Pichon's annotators call this new pastiche work a "Mass for the End of Time." It has a narrative draped gracefully across the liturgical sections of the traditional requiem. Its composite story is told by The Tragedien, here Degout at his most stylistically flexible and dramatically persuasive. The new drama plunges listeners into the deepest regions of hell, gracefully making its way to a hushed, ecstatic Elysium.

Had Rousset done such a thing, which he well might have and yet might, it would have had a different character. He and his musicians can dazzle you one minute and make you weep the next with musicianship that is, paradoxically, fundamentally relaxed, in that "We've got this; you enjoy" manner. Pichon, his own man in a world of copiers, has consistently demonstrated his depth and integrity if, by contrast, as a leaner, hungrier, more palpably intense leader.

Pichon draws his secular music largely from the operas of Rameau ("Castor et Pollux," "Hippolyte et Aricie" and others) and the "French" Gluck, primarily "Orphee et Eurydice." The music spans a dramatic arc with a precise shape and emotional inevitability. The purely instrumental interludes range from the wildness of Rebel's "Les Elements" to the sublimity of Gluck's "Ballet des Ombres heureuses," and function as connective tissue, not breaks.

This masterful pastiche takes hold of you and walks you through this particular Hell like Beatrice does Dante. While the landscape has its fiery terrors, you never want to be anywhere else. This is music-making so bold and self-confident that it locates you, then takes you somewhere else, in all senses moving you the whole time.

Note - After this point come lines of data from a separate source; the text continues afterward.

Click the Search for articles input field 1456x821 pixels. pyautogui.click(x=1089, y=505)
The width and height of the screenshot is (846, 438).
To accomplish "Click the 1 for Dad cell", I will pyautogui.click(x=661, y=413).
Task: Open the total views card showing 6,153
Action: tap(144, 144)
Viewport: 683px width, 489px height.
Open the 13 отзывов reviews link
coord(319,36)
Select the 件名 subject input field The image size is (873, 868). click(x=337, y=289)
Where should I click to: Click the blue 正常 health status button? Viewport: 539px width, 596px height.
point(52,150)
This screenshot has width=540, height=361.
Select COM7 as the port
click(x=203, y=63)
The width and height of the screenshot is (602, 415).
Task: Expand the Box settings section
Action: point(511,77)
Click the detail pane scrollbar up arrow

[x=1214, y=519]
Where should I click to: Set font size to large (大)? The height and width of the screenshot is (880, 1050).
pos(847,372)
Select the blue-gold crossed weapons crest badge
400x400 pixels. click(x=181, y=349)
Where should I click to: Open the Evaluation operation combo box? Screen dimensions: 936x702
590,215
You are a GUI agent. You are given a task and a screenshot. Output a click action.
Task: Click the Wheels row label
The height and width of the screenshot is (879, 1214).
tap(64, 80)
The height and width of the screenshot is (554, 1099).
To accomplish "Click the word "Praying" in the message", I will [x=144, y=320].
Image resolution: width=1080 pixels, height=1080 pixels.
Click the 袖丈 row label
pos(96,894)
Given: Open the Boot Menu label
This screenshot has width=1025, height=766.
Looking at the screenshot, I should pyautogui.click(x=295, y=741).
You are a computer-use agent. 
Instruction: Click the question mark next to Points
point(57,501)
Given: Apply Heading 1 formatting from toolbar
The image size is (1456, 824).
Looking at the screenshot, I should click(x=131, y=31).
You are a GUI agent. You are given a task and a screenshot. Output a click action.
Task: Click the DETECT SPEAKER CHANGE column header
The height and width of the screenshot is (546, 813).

If by chance you've sensed that there was in the music of Gluck something beyond staid formality, this will be your illumination.

Taking the opposite tack, pianist Pavel Kolesnikov draws you through a program of the 17th-century keyboard music of Louis Couperin on a modern piano (Hyperion). I found the idea so preposterous on its face - music for a mean-tuned harpsichord on an equal-tempered modern grand - that I was sure Kolesnikov, a musician of curiosity and daring coupled with consummate taste, was onto something.

The natural dissonances of this music are different on a modern instrument, to be sure, but Kolesnikov lets the fundamental strangeness of it all be his and his listeners' lure. I can count on the fingers of one hand the pianists who have wreaked comparable wonders with French harpsichord music. Kolesnikov's rapt playing is almost frighteningly intimate.